_The input:_
- - -

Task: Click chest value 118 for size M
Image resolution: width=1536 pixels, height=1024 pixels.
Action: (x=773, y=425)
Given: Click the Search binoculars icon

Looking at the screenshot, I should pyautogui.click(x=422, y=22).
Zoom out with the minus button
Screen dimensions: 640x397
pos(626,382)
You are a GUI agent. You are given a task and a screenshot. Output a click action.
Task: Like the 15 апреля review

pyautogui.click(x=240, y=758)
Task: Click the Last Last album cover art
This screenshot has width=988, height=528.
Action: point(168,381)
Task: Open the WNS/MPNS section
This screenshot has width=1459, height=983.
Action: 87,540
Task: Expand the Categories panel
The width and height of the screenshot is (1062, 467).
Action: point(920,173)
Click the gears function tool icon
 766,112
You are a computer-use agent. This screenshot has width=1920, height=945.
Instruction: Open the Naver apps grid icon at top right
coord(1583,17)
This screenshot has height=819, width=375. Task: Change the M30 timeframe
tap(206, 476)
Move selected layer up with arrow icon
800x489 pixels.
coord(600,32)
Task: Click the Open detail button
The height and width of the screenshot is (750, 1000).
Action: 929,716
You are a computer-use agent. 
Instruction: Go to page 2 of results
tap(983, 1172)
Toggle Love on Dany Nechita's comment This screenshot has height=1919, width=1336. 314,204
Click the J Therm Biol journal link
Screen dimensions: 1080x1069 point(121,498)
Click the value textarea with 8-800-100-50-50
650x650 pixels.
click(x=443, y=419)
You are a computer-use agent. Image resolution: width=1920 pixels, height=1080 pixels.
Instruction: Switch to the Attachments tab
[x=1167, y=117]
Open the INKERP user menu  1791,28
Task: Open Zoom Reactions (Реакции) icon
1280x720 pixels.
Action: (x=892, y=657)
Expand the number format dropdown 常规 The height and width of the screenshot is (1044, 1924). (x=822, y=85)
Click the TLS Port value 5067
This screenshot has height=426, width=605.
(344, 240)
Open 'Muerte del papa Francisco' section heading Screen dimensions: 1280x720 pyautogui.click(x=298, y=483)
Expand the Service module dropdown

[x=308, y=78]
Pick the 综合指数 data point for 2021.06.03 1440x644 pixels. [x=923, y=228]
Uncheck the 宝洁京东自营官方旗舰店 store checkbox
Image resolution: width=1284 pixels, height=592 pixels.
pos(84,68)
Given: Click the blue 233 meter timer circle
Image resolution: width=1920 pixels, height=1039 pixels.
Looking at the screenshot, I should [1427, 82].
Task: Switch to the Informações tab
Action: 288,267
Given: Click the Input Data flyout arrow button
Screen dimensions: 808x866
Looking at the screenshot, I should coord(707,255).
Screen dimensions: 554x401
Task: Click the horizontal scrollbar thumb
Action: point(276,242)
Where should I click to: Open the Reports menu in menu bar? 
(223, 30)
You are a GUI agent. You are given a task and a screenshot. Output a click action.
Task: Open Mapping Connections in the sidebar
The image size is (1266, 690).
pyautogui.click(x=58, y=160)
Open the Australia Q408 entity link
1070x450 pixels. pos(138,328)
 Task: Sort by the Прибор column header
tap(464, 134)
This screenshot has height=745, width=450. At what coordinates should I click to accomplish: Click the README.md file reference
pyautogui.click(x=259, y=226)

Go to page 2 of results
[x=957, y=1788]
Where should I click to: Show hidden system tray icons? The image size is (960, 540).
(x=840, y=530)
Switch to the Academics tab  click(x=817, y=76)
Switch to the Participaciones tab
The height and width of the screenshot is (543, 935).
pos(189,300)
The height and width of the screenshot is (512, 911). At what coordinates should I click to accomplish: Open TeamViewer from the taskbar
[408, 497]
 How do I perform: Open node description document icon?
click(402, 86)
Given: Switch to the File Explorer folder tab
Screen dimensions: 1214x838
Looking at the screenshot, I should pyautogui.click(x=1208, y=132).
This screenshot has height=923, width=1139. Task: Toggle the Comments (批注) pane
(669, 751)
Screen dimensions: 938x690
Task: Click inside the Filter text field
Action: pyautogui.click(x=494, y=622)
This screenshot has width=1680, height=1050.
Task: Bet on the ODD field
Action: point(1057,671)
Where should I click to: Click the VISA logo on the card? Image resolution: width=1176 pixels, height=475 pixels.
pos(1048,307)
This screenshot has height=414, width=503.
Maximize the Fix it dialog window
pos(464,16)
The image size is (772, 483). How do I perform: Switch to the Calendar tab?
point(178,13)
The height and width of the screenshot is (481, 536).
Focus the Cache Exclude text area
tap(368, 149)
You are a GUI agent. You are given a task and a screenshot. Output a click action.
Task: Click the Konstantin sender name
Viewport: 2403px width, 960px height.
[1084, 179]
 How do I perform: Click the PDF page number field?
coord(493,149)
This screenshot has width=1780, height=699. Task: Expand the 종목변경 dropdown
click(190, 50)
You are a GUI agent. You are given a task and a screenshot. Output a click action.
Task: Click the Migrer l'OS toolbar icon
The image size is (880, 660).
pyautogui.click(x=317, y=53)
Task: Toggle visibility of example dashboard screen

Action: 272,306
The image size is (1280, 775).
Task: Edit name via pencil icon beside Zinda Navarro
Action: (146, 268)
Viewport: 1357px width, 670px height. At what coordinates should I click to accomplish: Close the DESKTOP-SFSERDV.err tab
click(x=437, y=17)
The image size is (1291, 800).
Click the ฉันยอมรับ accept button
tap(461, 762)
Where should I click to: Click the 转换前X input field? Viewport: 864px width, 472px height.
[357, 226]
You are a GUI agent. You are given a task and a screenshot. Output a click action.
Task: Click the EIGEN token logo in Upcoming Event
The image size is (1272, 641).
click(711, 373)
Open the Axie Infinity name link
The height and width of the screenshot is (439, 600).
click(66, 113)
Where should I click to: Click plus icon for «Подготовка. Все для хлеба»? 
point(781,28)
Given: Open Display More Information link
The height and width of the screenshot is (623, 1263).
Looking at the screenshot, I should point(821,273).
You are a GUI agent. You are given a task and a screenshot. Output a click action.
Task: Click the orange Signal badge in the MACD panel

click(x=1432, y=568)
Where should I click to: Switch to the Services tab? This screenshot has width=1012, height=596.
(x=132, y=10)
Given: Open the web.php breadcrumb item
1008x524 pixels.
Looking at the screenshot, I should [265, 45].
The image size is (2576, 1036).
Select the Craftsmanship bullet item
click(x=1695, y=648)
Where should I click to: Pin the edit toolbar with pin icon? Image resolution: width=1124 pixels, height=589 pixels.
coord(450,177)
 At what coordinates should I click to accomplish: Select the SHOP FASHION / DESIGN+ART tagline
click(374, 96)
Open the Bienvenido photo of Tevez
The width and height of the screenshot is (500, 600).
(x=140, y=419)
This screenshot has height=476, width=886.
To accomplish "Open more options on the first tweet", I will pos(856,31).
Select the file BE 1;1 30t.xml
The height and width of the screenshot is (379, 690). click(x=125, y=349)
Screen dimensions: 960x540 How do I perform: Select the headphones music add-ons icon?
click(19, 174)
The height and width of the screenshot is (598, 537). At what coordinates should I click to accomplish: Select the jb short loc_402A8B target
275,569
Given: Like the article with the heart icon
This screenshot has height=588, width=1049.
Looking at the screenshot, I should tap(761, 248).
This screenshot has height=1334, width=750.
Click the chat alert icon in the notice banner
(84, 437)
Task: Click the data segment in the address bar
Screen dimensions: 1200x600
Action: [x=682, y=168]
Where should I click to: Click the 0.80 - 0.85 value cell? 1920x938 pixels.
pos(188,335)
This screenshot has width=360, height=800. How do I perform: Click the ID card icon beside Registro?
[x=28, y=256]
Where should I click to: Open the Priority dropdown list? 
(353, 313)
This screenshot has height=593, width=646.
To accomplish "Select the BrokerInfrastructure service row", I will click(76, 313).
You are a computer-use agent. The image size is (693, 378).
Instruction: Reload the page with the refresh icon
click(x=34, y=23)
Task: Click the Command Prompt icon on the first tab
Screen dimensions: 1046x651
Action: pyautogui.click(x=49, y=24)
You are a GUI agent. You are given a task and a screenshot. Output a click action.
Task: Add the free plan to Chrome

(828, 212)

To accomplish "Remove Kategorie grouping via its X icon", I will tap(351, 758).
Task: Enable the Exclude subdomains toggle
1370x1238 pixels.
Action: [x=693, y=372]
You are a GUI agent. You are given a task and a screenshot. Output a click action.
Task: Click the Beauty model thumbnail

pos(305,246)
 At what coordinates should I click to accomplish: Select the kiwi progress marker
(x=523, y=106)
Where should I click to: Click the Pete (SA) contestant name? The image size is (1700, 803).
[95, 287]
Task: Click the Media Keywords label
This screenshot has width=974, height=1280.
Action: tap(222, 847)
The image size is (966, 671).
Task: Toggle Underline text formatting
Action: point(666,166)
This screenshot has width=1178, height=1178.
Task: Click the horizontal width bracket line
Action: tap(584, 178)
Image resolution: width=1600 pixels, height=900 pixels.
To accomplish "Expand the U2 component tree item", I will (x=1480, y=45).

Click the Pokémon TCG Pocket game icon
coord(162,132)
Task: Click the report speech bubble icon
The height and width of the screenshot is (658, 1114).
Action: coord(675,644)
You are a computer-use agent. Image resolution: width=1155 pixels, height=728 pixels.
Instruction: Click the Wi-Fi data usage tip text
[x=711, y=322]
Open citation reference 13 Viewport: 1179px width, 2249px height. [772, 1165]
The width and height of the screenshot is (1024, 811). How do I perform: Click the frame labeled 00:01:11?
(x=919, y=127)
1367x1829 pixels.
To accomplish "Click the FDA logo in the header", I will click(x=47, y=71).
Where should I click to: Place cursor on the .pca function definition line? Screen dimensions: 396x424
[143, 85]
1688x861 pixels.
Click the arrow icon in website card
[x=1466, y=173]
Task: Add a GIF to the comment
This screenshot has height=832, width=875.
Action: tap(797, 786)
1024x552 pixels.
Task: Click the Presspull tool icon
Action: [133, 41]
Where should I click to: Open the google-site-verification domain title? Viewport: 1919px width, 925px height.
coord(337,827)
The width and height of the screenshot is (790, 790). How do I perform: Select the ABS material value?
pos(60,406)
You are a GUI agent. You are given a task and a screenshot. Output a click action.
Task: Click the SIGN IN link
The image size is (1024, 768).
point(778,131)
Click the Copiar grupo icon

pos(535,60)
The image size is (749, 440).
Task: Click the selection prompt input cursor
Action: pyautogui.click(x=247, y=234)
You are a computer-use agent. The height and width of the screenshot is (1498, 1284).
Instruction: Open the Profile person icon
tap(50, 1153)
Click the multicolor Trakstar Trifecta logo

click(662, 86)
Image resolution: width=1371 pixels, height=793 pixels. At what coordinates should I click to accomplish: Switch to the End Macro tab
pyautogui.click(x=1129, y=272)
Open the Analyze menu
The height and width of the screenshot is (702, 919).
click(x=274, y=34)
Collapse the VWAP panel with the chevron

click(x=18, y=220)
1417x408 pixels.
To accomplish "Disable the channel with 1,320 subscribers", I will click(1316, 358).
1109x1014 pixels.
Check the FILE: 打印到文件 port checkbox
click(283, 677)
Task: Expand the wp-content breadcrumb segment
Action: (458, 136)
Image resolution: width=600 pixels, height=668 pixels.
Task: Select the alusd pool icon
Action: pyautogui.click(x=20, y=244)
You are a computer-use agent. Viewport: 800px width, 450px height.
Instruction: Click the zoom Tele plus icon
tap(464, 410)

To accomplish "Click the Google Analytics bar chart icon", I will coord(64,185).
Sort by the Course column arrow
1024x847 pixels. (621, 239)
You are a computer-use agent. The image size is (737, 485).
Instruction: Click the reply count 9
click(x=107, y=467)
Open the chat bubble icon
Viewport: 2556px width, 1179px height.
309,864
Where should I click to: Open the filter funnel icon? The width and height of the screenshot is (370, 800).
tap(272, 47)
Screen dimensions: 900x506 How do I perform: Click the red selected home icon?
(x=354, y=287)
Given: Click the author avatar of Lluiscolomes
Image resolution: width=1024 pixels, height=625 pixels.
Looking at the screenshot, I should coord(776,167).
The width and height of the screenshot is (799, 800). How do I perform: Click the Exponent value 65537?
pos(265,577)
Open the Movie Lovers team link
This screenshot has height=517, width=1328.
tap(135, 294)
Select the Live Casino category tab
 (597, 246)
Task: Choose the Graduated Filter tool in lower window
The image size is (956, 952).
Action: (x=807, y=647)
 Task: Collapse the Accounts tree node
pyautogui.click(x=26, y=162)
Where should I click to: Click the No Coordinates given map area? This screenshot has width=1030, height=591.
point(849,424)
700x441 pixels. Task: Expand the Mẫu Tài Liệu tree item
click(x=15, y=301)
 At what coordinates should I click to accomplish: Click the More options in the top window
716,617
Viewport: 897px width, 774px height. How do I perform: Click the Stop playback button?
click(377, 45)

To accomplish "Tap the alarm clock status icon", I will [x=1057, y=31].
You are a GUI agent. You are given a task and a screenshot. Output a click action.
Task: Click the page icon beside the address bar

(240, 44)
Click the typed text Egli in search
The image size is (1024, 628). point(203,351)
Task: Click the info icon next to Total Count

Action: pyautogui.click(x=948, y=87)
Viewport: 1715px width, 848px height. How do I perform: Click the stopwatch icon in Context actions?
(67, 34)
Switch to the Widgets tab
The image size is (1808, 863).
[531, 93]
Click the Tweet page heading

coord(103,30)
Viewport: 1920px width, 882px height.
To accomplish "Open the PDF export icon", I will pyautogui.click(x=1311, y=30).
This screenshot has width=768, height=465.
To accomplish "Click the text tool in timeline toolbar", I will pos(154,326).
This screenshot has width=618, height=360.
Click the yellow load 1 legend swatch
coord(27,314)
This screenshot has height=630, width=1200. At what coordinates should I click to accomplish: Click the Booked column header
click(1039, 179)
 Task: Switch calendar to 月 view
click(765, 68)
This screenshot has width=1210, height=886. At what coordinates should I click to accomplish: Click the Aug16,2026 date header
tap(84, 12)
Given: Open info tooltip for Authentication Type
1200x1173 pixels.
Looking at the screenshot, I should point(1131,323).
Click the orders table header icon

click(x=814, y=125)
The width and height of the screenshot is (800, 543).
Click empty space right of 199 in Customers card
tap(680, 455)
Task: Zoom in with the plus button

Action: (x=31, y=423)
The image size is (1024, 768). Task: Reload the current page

- - -

_Exercise goal:_
Repeat exactly the lines above from the one with "Image resolution: width=1920 pixels, height=1039" up to and including the one with "Given: Click the Input". No other line belongs in the reply.

_Task answer:_
Image resolution: width=1920 pixels, height=1039 pixels.
Looking at the screenshot, I should [1427, 82].
Task: Switch to the Informações tab
Action: 288,267
Given: Click the Input Data flyout arrow button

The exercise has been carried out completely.